Urbanisation is a science devoted to add value to the territory in the sectors including water, power, mobility and green spaces whereas a city is a hub of urbanisation and made up of environment, infrastructure, public spaces, nodes and information network. Due to these challenges and trends, the cities of future have already started working on managing the urban infrastructure and buildings the smart way, writes Prem Narayan, Deputy Director General, Unique Identification Authority of India (UIDAI).
“Wind, water and the sun are well known sources of sustainable energy. Biomass, a source of sustainable energy from organic materials, is less well-known sources of sustainable energy.”
The concept of smart city puts emphasis on the idea that information technology and digital data can make our cities far more efficient. A smart city brings together different parties on a common platform with an aim to initiate projects and activities to make living, working, mobility, public spaces and connectivity more efficient for its citizens.
The Vision of a Smart City
- Livability: Cities that provide clean, healthy living conditions without pollution and congestion.
- Workability: Cities that provide the enabling infrastructure – energy, connectivity, computing, essential services – to compete globally for high-quality jobs.

▶ [Records from a data collection]:
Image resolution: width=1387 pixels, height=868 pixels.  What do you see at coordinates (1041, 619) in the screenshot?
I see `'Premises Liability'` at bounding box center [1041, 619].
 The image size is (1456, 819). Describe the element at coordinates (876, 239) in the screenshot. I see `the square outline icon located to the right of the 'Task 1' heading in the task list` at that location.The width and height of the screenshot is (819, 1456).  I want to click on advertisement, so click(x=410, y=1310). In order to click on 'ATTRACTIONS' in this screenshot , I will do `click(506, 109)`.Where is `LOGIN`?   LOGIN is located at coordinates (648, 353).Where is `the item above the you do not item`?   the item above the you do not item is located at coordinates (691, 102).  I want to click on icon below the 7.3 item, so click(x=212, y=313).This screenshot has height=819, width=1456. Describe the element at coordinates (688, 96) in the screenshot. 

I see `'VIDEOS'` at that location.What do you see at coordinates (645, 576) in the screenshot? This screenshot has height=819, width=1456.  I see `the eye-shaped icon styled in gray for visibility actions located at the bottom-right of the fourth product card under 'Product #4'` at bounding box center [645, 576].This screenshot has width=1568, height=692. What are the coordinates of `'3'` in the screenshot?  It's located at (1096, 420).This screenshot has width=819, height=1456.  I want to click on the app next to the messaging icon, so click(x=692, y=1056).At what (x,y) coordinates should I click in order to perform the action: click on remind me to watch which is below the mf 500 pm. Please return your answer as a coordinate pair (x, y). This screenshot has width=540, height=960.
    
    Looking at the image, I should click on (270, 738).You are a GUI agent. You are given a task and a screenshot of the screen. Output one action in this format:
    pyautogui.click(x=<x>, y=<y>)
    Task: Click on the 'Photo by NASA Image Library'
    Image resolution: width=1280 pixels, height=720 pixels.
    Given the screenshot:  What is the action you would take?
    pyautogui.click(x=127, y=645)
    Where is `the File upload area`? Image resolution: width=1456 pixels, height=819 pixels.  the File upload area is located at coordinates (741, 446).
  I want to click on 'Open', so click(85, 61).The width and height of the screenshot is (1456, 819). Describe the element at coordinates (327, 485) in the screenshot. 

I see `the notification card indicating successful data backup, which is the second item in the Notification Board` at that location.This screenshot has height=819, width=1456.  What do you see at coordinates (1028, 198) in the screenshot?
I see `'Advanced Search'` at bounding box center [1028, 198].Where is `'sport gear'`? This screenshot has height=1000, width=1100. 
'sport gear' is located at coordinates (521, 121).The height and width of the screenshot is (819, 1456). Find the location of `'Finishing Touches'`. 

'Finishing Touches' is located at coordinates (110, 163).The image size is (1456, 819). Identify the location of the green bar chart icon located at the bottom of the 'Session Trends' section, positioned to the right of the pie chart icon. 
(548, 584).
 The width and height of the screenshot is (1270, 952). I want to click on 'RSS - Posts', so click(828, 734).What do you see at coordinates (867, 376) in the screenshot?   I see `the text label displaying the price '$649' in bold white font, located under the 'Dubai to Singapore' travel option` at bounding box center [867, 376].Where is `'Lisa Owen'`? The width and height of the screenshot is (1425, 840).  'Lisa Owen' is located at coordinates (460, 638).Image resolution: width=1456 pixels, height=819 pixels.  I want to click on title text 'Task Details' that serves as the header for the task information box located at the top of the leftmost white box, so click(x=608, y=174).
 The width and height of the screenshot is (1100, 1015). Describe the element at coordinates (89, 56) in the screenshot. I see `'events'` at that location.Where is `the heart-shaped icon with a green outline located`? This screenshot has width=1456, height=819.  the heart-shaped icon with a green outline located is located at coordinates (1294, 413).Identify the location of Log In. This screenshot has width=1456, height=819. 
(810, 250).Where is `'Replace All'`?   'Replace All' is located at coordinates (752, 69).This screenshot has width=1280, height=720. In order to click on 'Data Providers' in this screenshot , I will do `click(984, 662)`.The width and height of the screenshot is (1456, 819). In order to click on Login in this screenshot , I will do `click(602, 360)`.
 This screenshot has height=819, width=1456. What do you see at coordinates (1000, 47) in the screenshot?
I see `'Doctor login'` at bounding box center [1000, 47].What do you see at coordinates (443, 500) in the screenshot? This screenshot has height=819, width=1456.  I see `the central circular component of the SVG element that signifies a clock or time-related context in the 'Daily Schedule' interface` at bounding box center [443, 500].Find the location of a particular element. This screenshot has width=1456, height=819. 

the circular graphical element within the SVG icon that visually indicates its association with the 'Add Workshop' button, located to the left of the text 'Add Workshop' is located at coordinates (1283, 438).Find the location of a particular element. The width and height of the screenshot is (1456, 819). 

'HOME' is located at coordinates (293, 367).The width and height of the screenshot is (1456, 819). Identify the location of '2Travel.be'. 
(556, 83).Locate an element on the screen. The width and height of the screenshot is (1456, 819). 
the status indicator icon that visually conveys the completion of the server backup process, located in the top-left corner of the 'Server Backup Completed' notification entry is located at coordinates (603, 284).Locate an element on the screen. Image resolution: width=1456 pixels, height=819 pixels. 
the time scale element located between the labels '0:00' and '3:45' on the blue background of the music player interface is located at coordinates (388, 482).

▶ [PROBLEMS TO SOLVE]:
A. Write out the smart city passage between "- Workability: Cities" and "for high-quality jobs.", inclusive.
B. According to the smart city passage, what five things make up a city?
C. Carry on the smart city passage from the point where it stops.

▶ [RESPONSES BY ITEM NUMBER]:
A.
- Workability: Cities that provide the enabling infrastructure – energy, connectivity, computing, essential services – to compete globally for high-quality jobs.

B.
- environment
- infrastructure
- public spaces
- nodes
- information network

C.
- Sustainability: Cities that provide services without stealing from future generations.
Essentials for a Smart City
A smart city capable of becoming both environmentally sustainable and attractive to citizens and businesses requires a new kind of intelligent infrastructure — an innovative, open platform based on smart technologies that can help forward-looking cities more predictably integrate a complex suite of services cost-effectively, at pace and at scale.
- Services – Services to the inhabitants in a smart city include hospitals for healthcare, schools for education, sports centres, city hall for administration, police station for security, museum for cultural activities, shops for commercial uses and courts for delivering justice so that overall objective of complete infrastructural facilities is fulfilled.
- Use of Sensor Technology – A smart city can create an efficient and smart services delivery platform for public and municipal workers by installing sensors in the city and to create platforms that allow the share of information and give it for proper use to the public, city managers, businesses and professionals.
- Remote Control Network – An integrated control network which has a common data transmission infrastructure that monitors all the municipal and supply networks of the service companies involved in the project.
- Information and communication Technology – ICT improves the way cities function and communication flows increase the sustainability of cities as it gives people the appropriate information to make well informed decisions.
- Smart Mobility – It is extremely important to ensure availability of open public data for its analysis and onward distribution to its users for the use of colleagues and friends and public at large for smooth mobility.
- Waste to Energy – Wind, water and the sun are well known sources of sustainable energy. Biomass, a source of sustainable energy from organic materials, is less well-known sources of sustainable energy.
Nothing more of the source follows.